Ich will aber ausdrücklich in Richtung der amtierenden Umweltministerin konstatieren, dass sie sich sehr viel intensiver mit dem Thema beschäftigt hat als alle ihre Vorgängerinnen.

(Florian Rentsch (FDP): Das muss aber für das Unternehmen nicht besser sein!)

Ich komme noch dazu. – Allerdings – auch das will ich ausdrücklich anerkennen – hat sie mit dem Vier-PhasenPlan zumindest ein Fundament in dieser Debatte eingezogen, das es bisher nicht gab. Ich will allerdings auch darauf hinweisen, dass wir immer noch – jenseits der Pressemeldungen und der öffentlich erklärten Vereinbarung – auf den Vertragsentwurf warten.
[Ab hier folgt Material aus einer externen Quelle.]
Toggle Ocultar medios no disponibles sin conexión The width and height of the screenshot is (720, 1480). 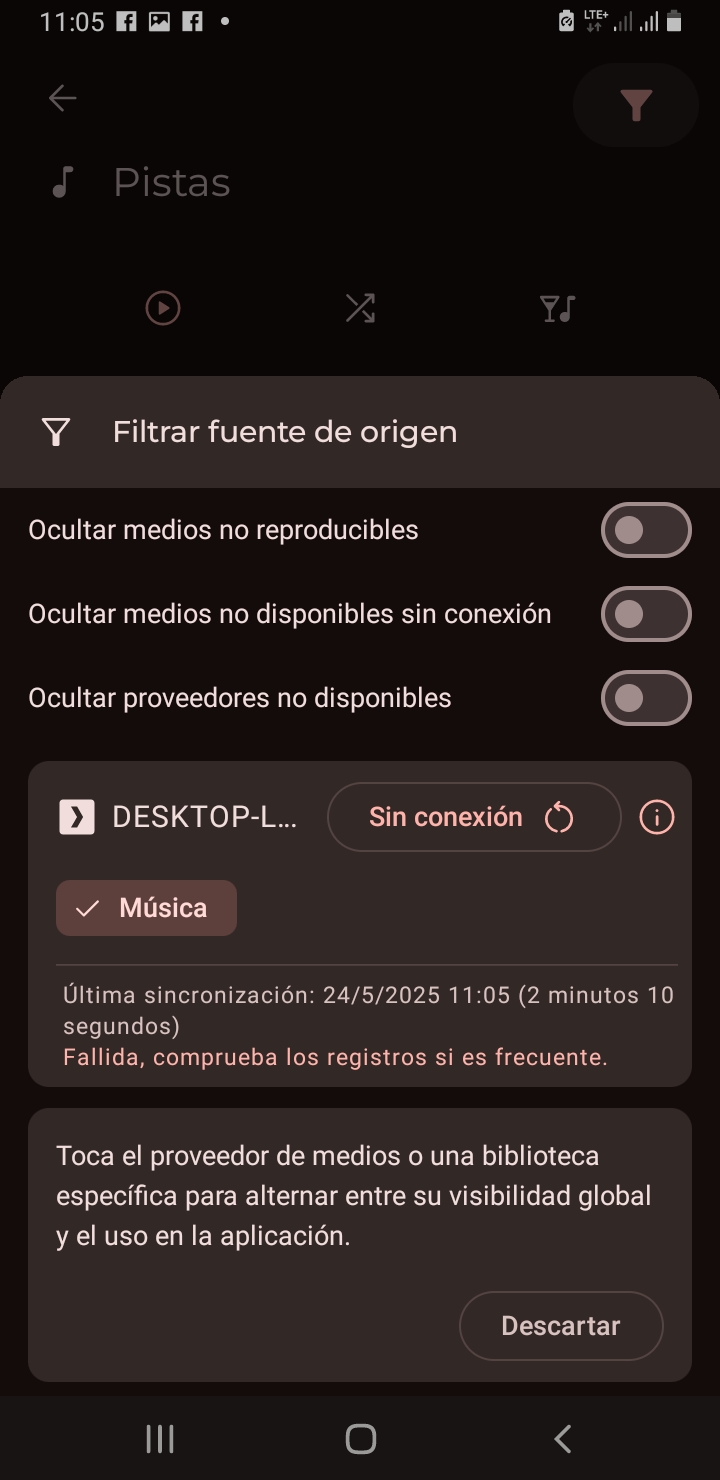(646, 614)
(Timon Gremmels (SPD): Ja!)

Frau Ministerin, ich will auch darauf hinweisen – das ist der Teil, der mich befremdet, auch in dem Antrag der Koalitionsfraktionen, weil sie so tun, als hätte das gar nichts mehr mit der Situation zu tun –, dass es mit dem darüber hinausgehenden „Masterplan Salzreduzierung“ der Flussgemeinschaft sehr wohl neue politische Vorgaben gegeben hat, die in Teilen deutlich über dem Vier-Phasen-Plan liegen, dazu im Widerspruch stehen und deswegen ausdrücklich zu neuen Unsicherheiten geführt haben.

Auch Sie von den Regierungsfraktionen stehen in der Verantwortung dafür, dass die Zukunft der im Kalibergbau Beschäftigten nicht zum Spielball des Zuständigkeitszugeschiebes zwischen der Politik auf der einen Seite und der Unternehmensführung auf der anderen Seite werden darf.
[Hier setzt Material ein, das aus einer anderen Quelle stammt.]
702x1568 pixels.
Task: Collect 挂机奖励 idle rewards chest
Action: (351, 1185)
(Beifall bei der SPD und der FDP)

Dass ein Widerspruch zwischen dem „Masterplan Salzreduzierung“ und dem Vier-Phasen-Plan existiert, wird uns in den nächsten Monaten auf unterschiedlichsten Ebenen sicherlich weiter beschäftigen. Dass Sie versucht haben, mit dem Masterplan am Ende einen Konsens zwischen den beteiligten grünen Umweltministern hinzubekommen, ist politisch noch erklärbar. Ich will aber ausdrücklich sagen: Ich stehe manchmal nur noch staunend vor dem, was sich manche Länder in der Debatte leisten. Das gilt für alle beteiligten Landesregierungen, völlig egal, wie sie politisch zusammengesetzt sind.

(Michael Boddenberg (CDU): Das stimmt!)

Aber auch Sie von der Hessischen Landesregierung sind dafür mitverantwortlich, weil Sie mit der Zustimmung zu dem Masterplan neue Unsicherheiten in den gesamten Prozess hineingetragen haben. Auch das muss gesagt werden.
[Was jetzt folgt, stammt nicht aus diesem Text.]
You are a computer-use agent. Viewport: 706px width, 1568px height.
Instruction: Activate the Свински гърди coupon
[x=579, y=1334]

(Beifall bei der SPD und der FDP)

Frau Ministerin, deswegen reicht es nicht, wenn Sie in einer Presseerklärung zu der Menschenkette die Verantwortung für die Situation allein auf das Unternehmen abwälzen. Das ist nicht in Ordnung,

(Beifall bei Abgeordneten der SPD und der FDP)

weil Sie sehr wohl wissen, dass die Lage sehr viel komplizierter ist und dass Sie eine Mitverantwortung für die derzeitige Situation tragen. Das meine ich jetzt wertneutral, weil es für bestimmte Entscheidungen ja gute Gründe geben kann. Dann aber öffentlich zu erklären, der Umstand, dass das so schwierig sei, sei allein ein Problem des Unternehmens, ist angesichts all der zu kritisierenden Punkte schlicht und einfach nicht in Ordnung und spricht ein Stück weit für ein System organisierter Unzuständigkeit. Ich finde es mit Blick auf die Sorgen der 14.500 Menschen, die sich öffentlich geäußert haben, indem sie sich an der Menschenkette beteiligt haben, unangemessen, so damit umzugehen.

(Beifall bei der SPD und der FDP)

Sie behaupten, dem Unternehmen sei bereits Planungsund Investitionssicherheit gegeben worden. Die 14.500 Menschen, die die Menschenkette gebildet haben, sehen das ganz offensichtlich anders. Ich will mit Blick auf den Unterschied zwischen dem Vier-Phasen-Plan und dem Masterplan noch einmal sagen: Es gibt ganz offensichtlich keine Planungs- und Investitionssicherheit, weil die Regime, die hinter beiden Konstruktionen stehen, unterschiedlich sind. Diesen Widerspruch müssen Sie auflösen; den kann das Unternehmen nicht auflösen. Was gilt nun? Der Vier-Phasen-Plan oder die Entscheidung der Flussgebietsgemeinschaft? Wie wollen Sie den Widerspruch auflösen? Wie wird das Unternehmen dabei einbezogen? Das sind Fragen, die in der Tat ganz wesentlich dafür sind, Investitionssicherheit auch für das Unternehmen darzustellen. Ich glaube, dass Ihnen das auch ziemlich viele derer, die die Menschenkette gebildet haben, in der vergangenen Woche gesagt haben.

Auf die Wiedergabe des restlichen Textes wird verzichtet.